During the next five years, Ansell took part in all of the major WSPU spectacles, but she had given an undertaking to one of her animal committees not to take part in militant activity. She worked for the Dogs Exemption Bill and the Plumage Bill, but when they were rejected by the House of Commons in 1913 she returned to WSPU actions. On 31 July, she smashed a window at the Home Office and was sentenced to a month's imprisonment. She went on hunger strike and was released under the "Cat and Mouse Act". She was rearrested on 30 October at Holborn tube station while selling the WSPU's newspaper, The Suffragette. The UK's Criminal Record Office had circulated her photograph and description as a "known militant suffragette" (5 feet 4 inches, grey eyes, hair turning grey). She then followed a pattern of hunger strike, release, rearrest and imprisonment until she managed to evade the police.

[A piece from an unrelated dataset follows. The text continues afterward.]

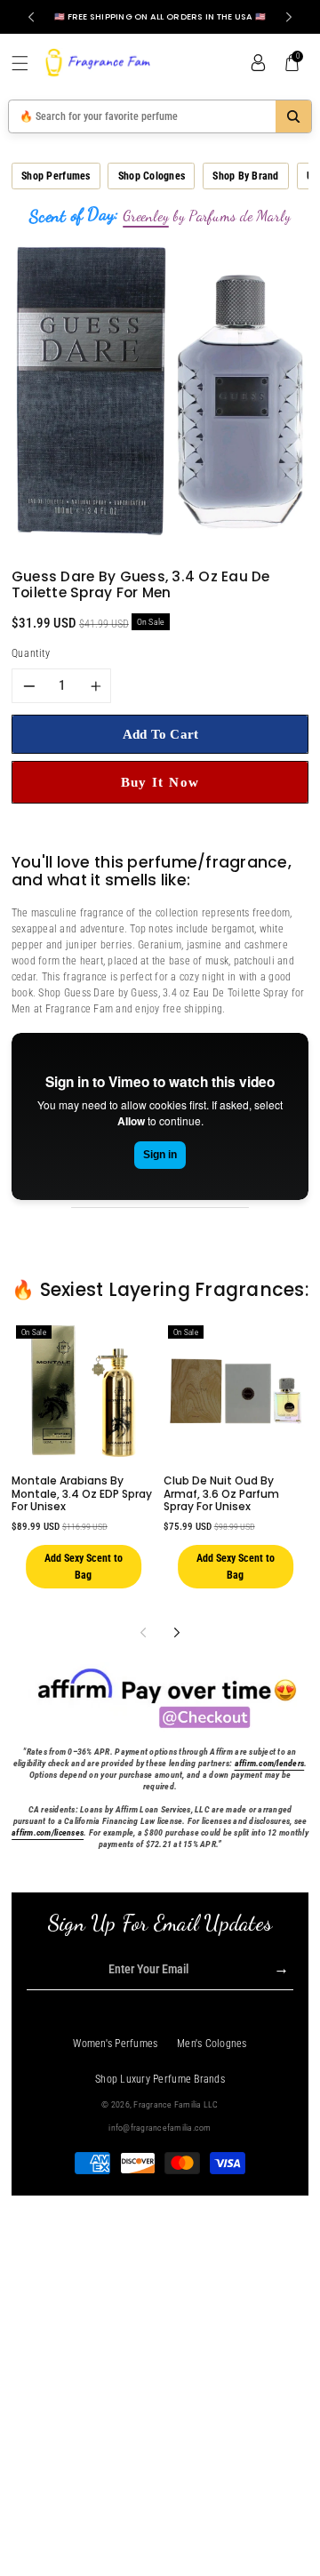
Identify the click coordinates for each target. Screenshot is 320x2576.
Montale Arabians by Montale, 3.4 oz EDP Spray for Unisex (82, 1493)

On 12 May 1914, she smashed Hubert von Herkomer's portrait of the Duke of Wellington in the Royal Academy with an axe, causing £15 worth of damage. When arrested, she was reported to have said, "I have done my duty, and I wish that every other woman would do the same." She was sentenced to six months' imprisonment but this time she was not released and, because she continued her hunger and thirst strike, she was forcibly fed.

She was finally released on 10 August, under an amnesty for suffragette prisoners at the outbreak of the First World War. She had been forcibly fed 236 times. Ansell was given a WSPU Hunger Strike Medal, the citation engraved on the bar is 'For Valour' and the inscription says"PRESENTED BY THE WOMEN'S SOCIAL AND POLITICAL UNION IN RECOGNITION OF A GALLANT ACTION, WHEREBY THROUGH ENDURANCE TO THE LAST EXTREMITY OF HUNGER AND HARDSHIP A GREAT PRINCIPLE OF POLITICAL JUSTICE WAS VINDICATED."The medal ribbons were in the WSPU colours of green white and purple.

One of her brothers was the barrister J. E. Ansell, who later published a history of the family name. It was to his children that Gertrude Ansell left her small estate. She died at the General Hospital in Saffron Walden on 7 March 1932 following an operation for gallstones.